= Kristi Ross =

American entrepreneur

Kristi Ross is an entrepreneur based in Chicago. She is co-CEO and President of tastytrade, Inc., a financial media company and parent company to tastyworks, an online brokerage firm; Quiet Foundation, Inc., a registered investment advisory firm; the Small Exchange, Inc., a futures exchange awaiting CFTC approval; and dough, LLC, a new fee free online brokerage firm launching sometime in 2019.

== Career ==
Kristi Ross began her career as a CPA and was the chief financial officer of Automated Trading Desk Specialists, a stock specialist on the Chicago Stock Exchange.

Ross was the chief financial officer at thinkorswim Group, a private trading experience company, which sold to TD Ameritrade for $750 million in 2009. As CFO, she led numerous merges, acquisitions and integration.

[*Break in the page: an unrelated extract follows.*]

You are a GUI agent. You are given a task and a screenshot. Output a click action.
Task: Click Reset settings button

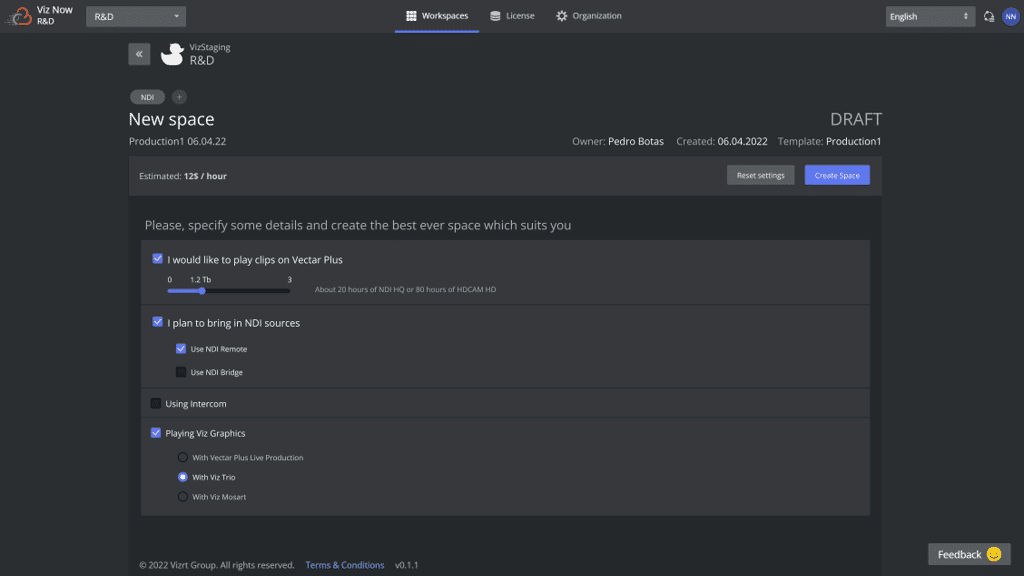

She is co-founder of dough, Inc., a visual front-end trading technology platform, which was launched in 2014. It was combined with and rebranded to tastyworks in January 2017.
Ross currently co-hosts the show 'Bootstrapping in America,' where she interviews entrepreneurs.

She holds active memberships at various technology and trading companies such as ChicagoNext Fintech Council of World Business Chicago, P33 Technology Initiative co-chair Capital and Finance Committee, board member of CEC/1871, Economic Club of Chicago, and The Chicago Network.

Ross started the non-profit, EveryHandCounts, that provided fun educational children's books and stories that taught children how to get involved with philanthropy at a young age.

She has received various awards and recognition such as the Illinois Technology Association CityLights' Prominent Tech Woman, the Moxie Awards' Woman in Tech, Entrepreneur of the Year by Ernst and Young, James Haugh Award, Innovative Finance Global Women in Fintech Powerlist, Crain's Chicago's Tech 50, TechWeek 100 list, Chicago Business Journal's Women of Influence list, and Midwest Women in Tech Award.

== Personal life ==
Kristi Ross grew up in Wisconsin. Ross trained to become a CPA at St. Norbert College.

She lives in Chicago with her three daughters.